*** Opening Source data ***

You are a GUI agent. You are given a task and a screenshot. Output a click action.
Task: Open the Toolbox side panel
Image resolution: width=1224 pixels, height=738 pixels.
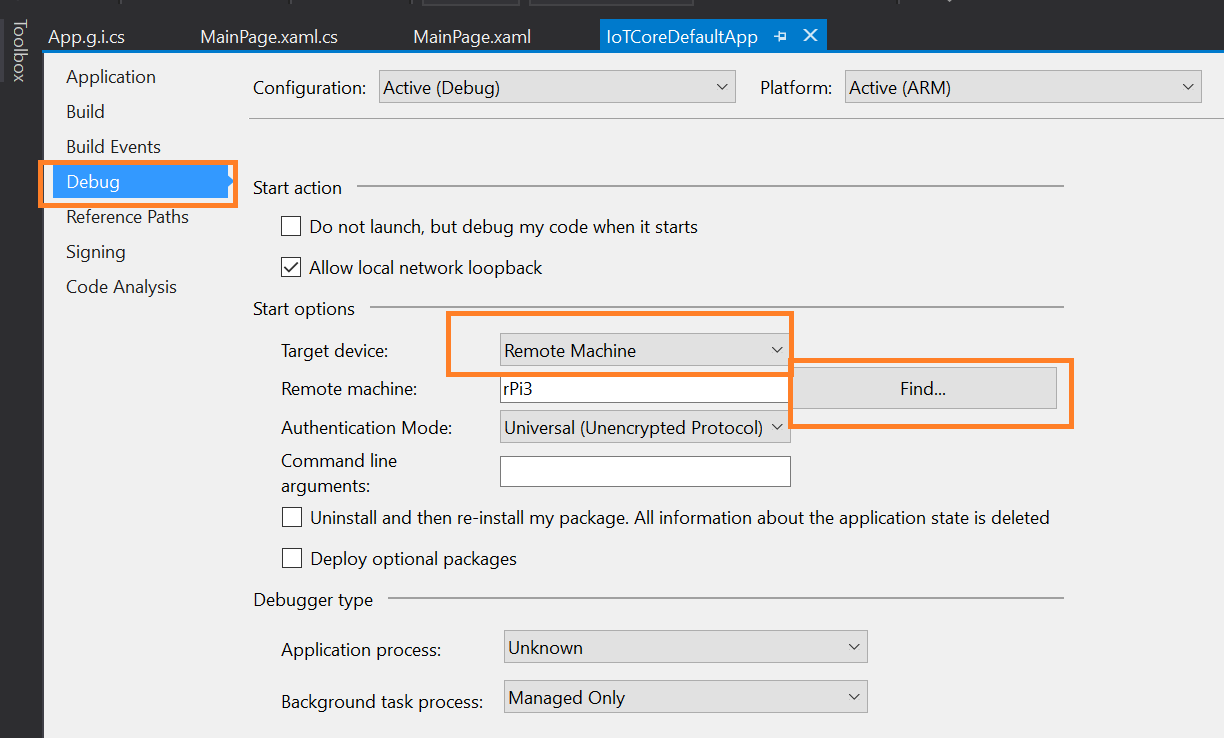[x=19, y=50]
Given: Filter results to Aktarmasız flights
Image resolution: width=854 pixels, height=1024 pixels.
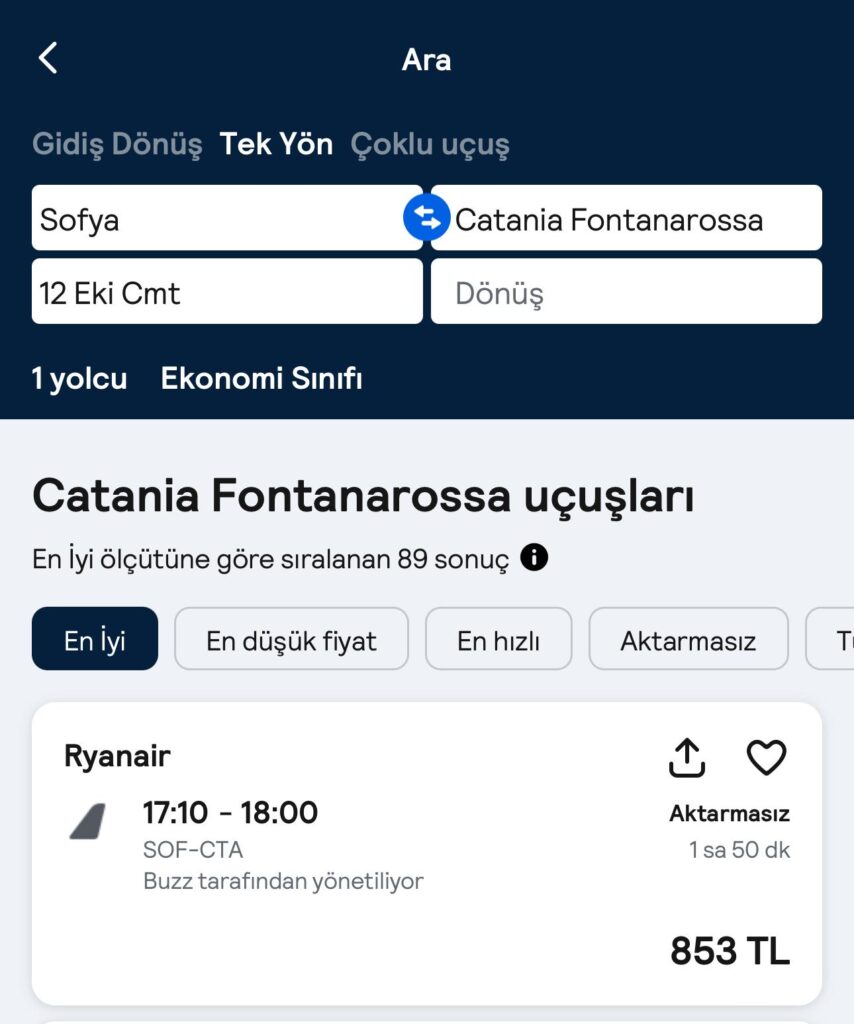Looking at the screenshot, I should [688, 639].
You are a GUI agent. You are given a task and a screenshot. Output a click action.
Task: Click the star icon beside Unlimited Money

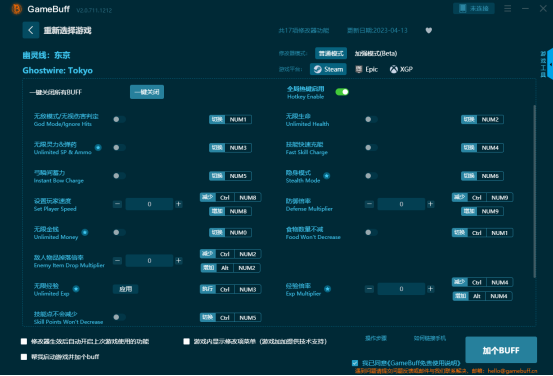coord(85,232)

*** Closing Source data ***

▶ Exercise brief: Hand back every line of the material, exactly, without the pictures.

▶ Your response:
You are a GUI agent. You are given a task and a screenshot. Output a click action.
Task: Open the Toolbox side panel
Image resolution: width=1224 pixels, height=738 pixels.
[x=19, y=50]
Given: Filter results to Aktarmasız flights
Image resolution: width=854 pixels, height=1024 pixels.
Looking at the screenshot, I should [688, 639].
You are a GUI agent. You are given a task and a screenshot. Output a click action.
Task: Click the star icon beside Unlimited Money

coord(85,232)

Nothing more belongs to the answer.